静雄の意識はただただ臨也にだけ向いていた。
それは臨也自身も同じなのだが。

「手前が消えりゃあ、いいんだよっ!」

近くに駐輪されていた自転車を振り上げると、静雄はそのまま臨也に向かって投げ付ける。
さすがに臨也も大きく避けざるを得なかった。
臨也が一歩、後ろに飛ぶ。自転車が先程まで臨也の立っていた場所に叩き付けられた。

「俺はシズちゃんと違って普通の人間なんだからさ、そんなの当たったら怪我しちゃうじゃない」
「殺すつもりでやってんに決まってんだろうがよぉおおおおおお!」
「おお、怖っ」

くすりと笑って臨也はくるりと一回転する。

「そうやってまっすぐ向かってくるのは、シズちゃんのいいところだよねぇ」
「黙れ!このノミ蟲がっ!」

静雄の手が臨也の腕を掴む。ズキリ、と腕が痛みを訴える。
それでも、臨也は静雄に向かって笑ってみせた。

「手加減してるのかなぁ?」
「手前っ……!」
「安心しなよ、シズちゃん。俺はそう簡単に壊されてなんかやらないから」

掴まれたままの手に、臨也は気まぐれに触れてみる。
静雄の体温は、臨也よりも少し高かった。
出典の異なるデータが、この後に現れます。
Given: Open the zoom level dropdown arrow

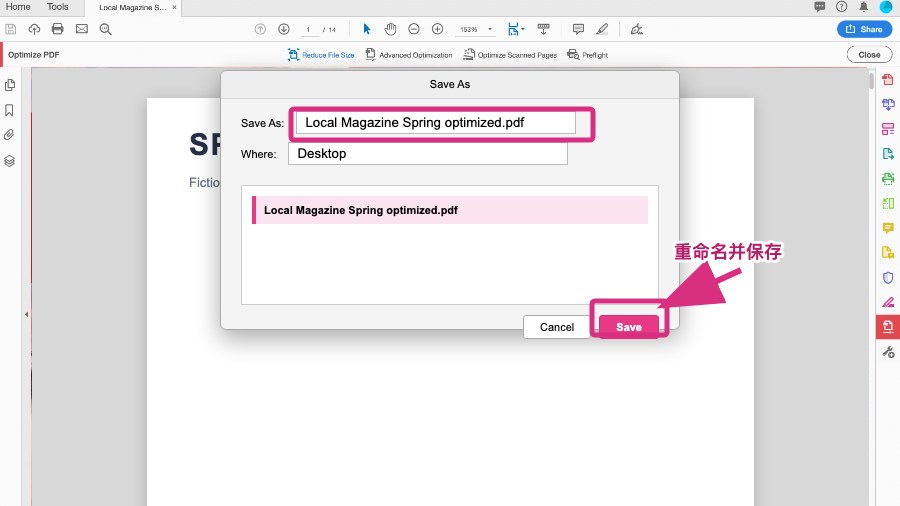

暖かい。
そんな臨也に驚いたのか、静雄は目を丸くして臨也を見つめる。
臨也の手はまだ、掴まれたままだ。

「暖かいね、シズちゃん」

臨也がそう言って微笑むと、静雄は慌てたように臨也の手を振り払った。
掴んでいたのは静雄だったはずなのに、まるで静雄の方が掴まれていたかのようだ。
ちらりと様子を窺えば、静雄は真っ赤な顔をしていた。

「今度殺すっ!」

そんな静雄を見て、臨也は笑う。

「しょうがないなぁ」

今日はもう帰るよ、と言うと、臨也はナイフをしまった。
本当の用は別にあったのだが、静雄のめずらしい顔を見れただけで、今日は満足だった。